Das letzte Wort in Bezug auf das Wechselspiel von Daten- und Kündigungsschutz bei der außerordentlichen Kündigung eines DSB ist damit noch nicht gesprochen. Die Arbeitsgerichte werden sich zukünftig insbesondere mit der Frage auseinanderzusetzen haben, wann die mangelnde Befähigung eines DSB bzw. die Nichterfüllung seiner Amtspflichten das Vorliegen eines zur Kündigung berechtigenden wichtigen Grundes begründet.
Im Übrigen bleibt offen, ob die deutschen Regelungen zur Abberufung eines DSB gem. § 6 Abs. 4 S. 1 BDSG (siehe oben) mit dem Unionsrecht vereinbar sind. Es ist nämlich nicht gesagt, dass sich die Entscheidung des EuGHs zum Kündigungsschutz auf die Regelungen der Mitgliedsstaaten über die Abberufung eines DSB übertragen lässt. Insbesondere ist fraglich, ob die Erwägungen des Gerichtshofs zum sozialpolitischen Charakter der Regelungen zum Kündigungsschutz auf die Abberufung anwendbar sind. Hinter der Wirksamkeit der deutschen Regelungen steht damit weiterhin ein kleines Fragezeichen.
Klarheit wird vermutlich erst eine weitere Entscheidung des EuGHs bringen, mit der Ende diesen oder Anfang nächsten Jahres zu rechnen ist. Denn in einem weiteren Vorabentscheidungsersuchen (Beschluss v. 27.04.2021 – 9 AZR 621/19) hat das BAG den EuGH gefragt, ob § 6 Abs. 4 S. 1 BDSG mit Art. 38 Abs. 3 S. 2 DSGVO vereinbar ist.

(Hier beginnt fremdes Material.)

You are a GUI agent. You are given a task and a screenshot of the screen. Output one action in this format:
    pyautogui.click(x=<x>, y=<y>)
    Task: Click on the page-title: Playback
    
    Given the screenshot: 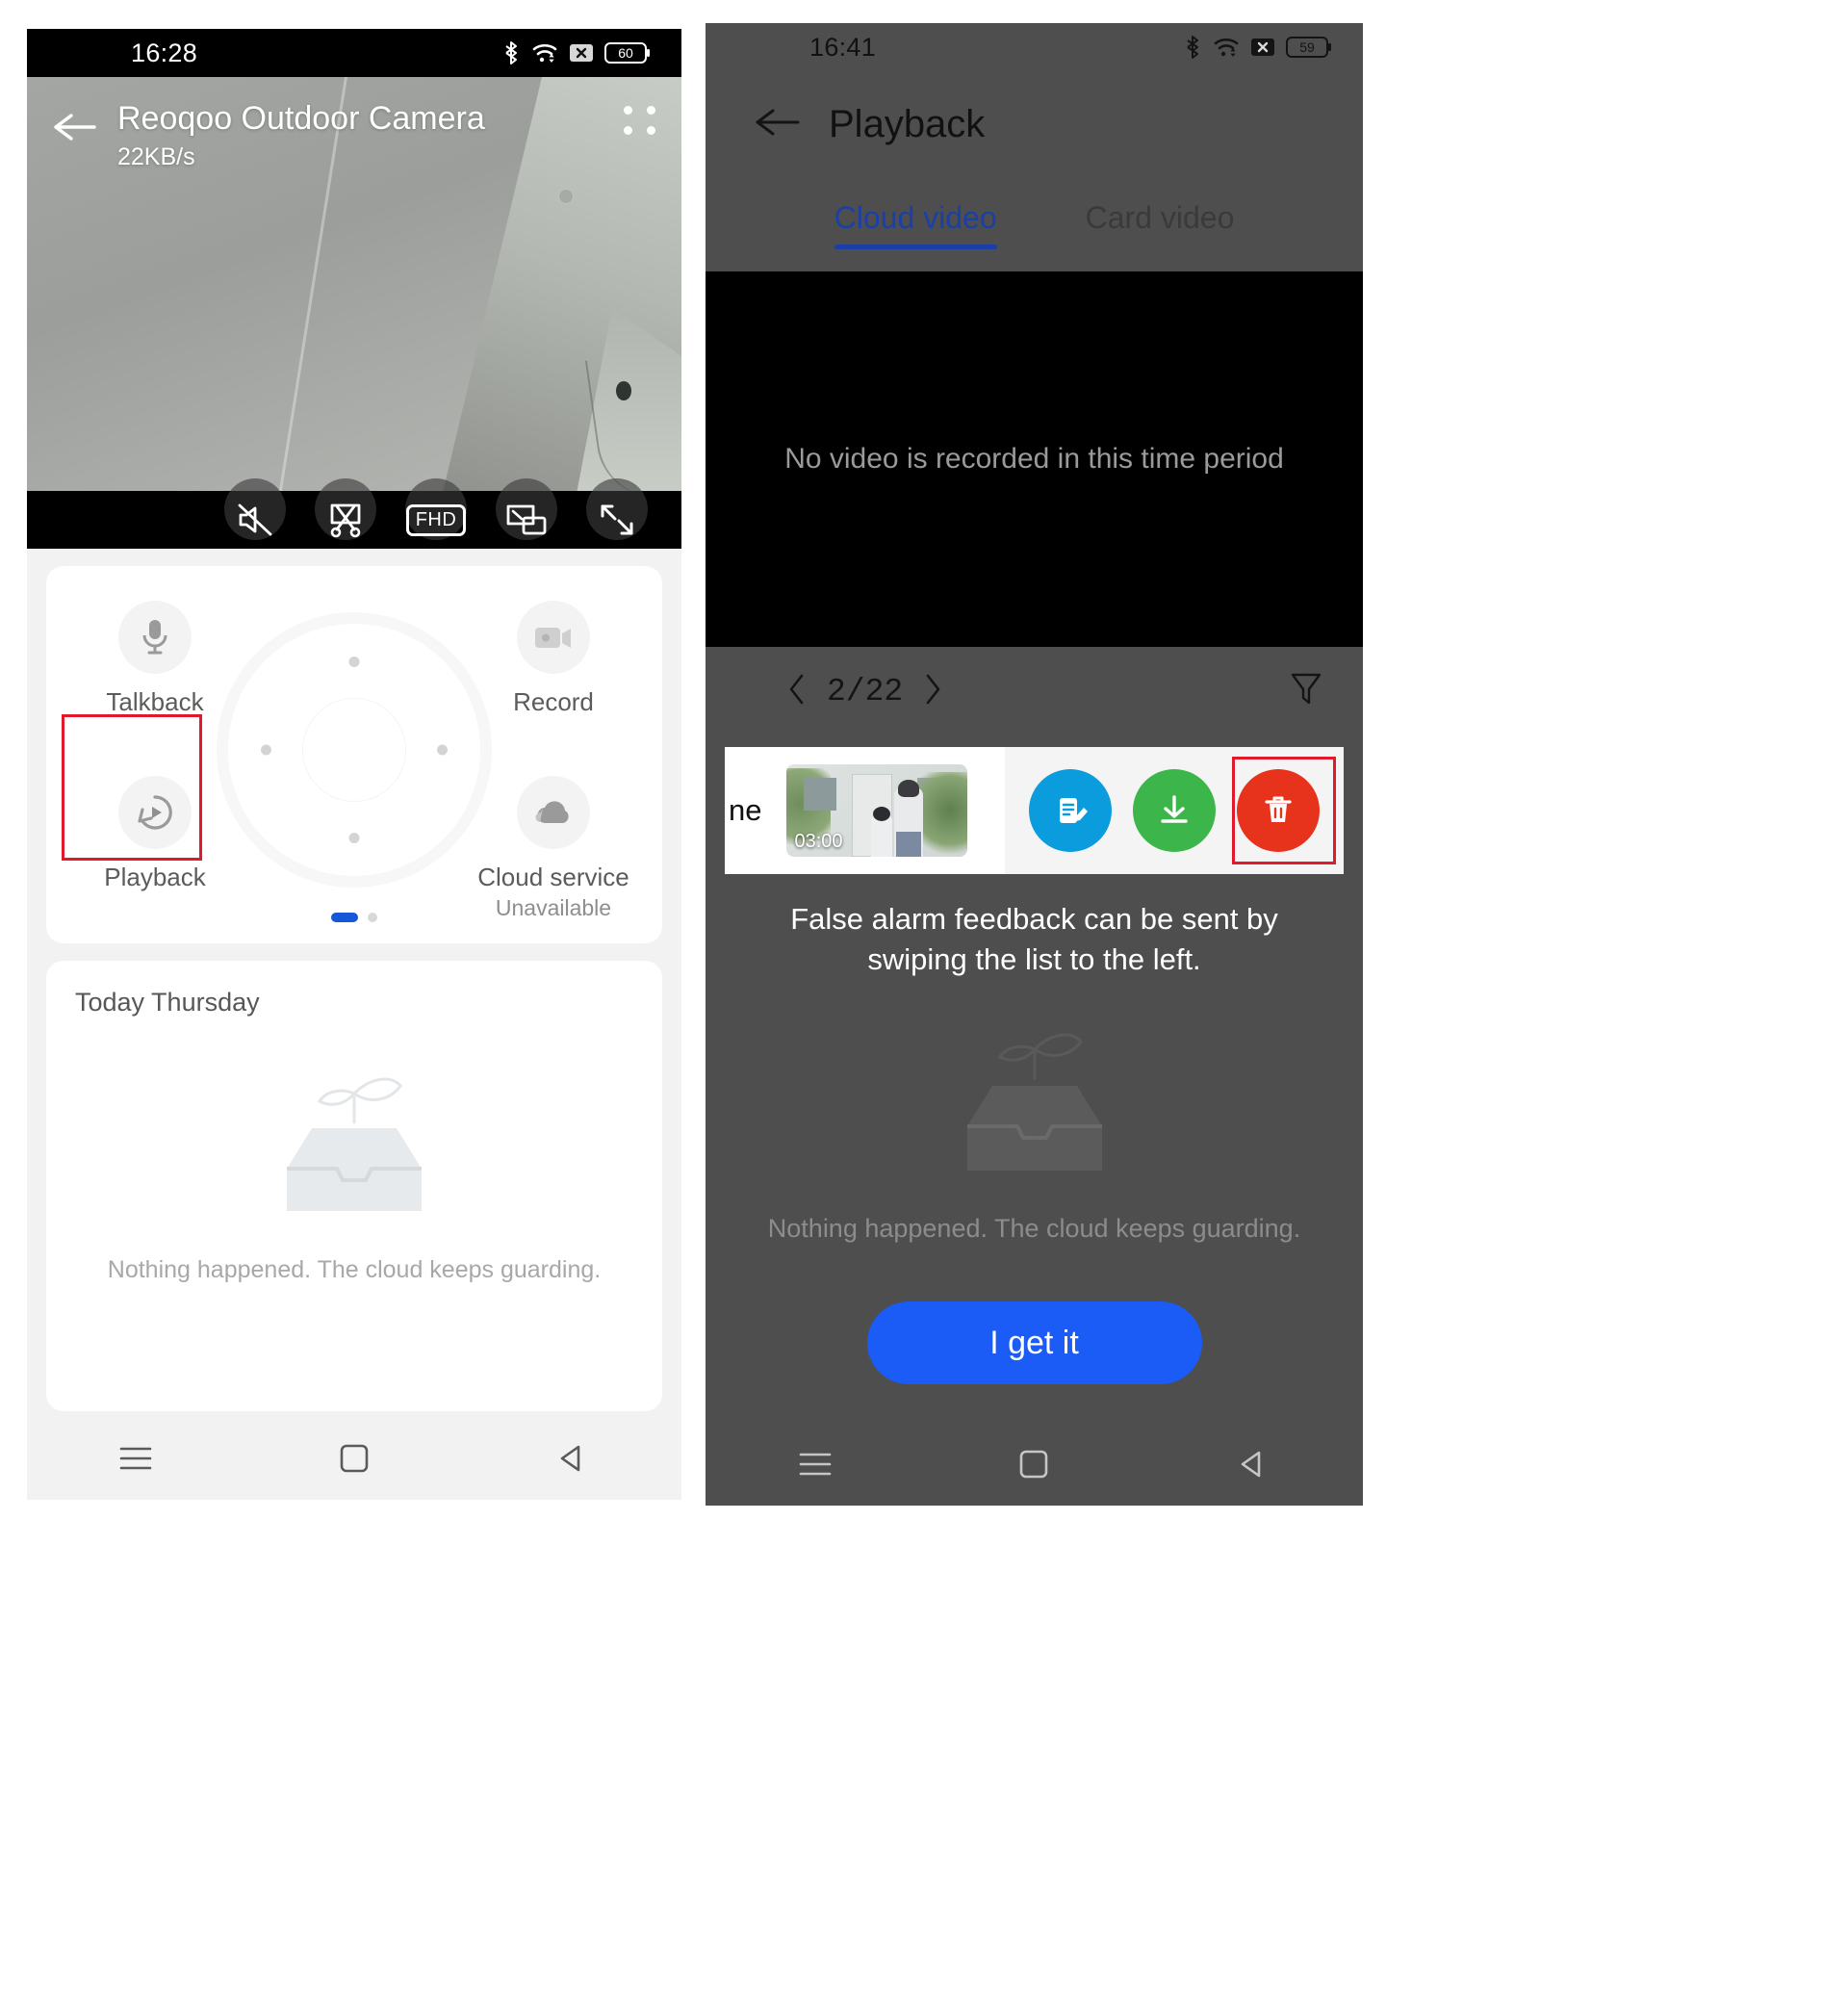 What is the action you would take?
    pyautogui.click(x=907, y=124)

Unternehmen, die zur Benennung eines DSB verpflichtet sind und hierfür einen internen DSB benannt haben, können das Arbeitsverhältnis nicht ordentlich kündigen. Vielmehr genießt ein DSB den Sonderkündigungsschutz des § 6 Abs. 4 S. 2 BDSG (nach S. 3 nachwirkend für 1 Jahr nach Ende der Tätigkeit als DSB), welcher das Vorliegen eines wichtigen Grundes (vgl. § 626 BGB) für die Wirksamkeit der Kündigung erfordert, der jedoch nicht zwingend mit der Erfüllung der Aufgaben des DSB zusammenhängen muss.
Ob ein wichtiger Grund immer dann gegeben ist, wenn der DSB nicht mehr die notwendigen Voraussetzungen für seine Tätigkeit besitzt oder seine Aufgaben nicht mehr im Einklang mit der DSGVO erfüllt, ist aufgrund des zurückhaltenden Urteils des BAG noch nicht abschließend geklärt. Unternehmen müssen in solchen Fällen abwägen, ob Ihnen die Abberufung des DSB - die das BAG als vorrangig gegenüber der Kündigung erachtet – unter Aufrechterhaltung des Arbeitsverhältnisses zumutbar ist.
Da die rechtlichen Hürden sowohl in Bezug auf die außerordentliche Kündigung als auch auf die Abberufung des DSB relativ hoch sind und zudem noch die oben beschriebenen ungeklärten Fragen bestehen, dürften in der Praxis weiterhin die befristete Benennung eines DSB oder der Einsatz eines externen DSB die sichersten Instrumente bleiben, um Flexibilität beim Einsatz des DSB zu bewahren.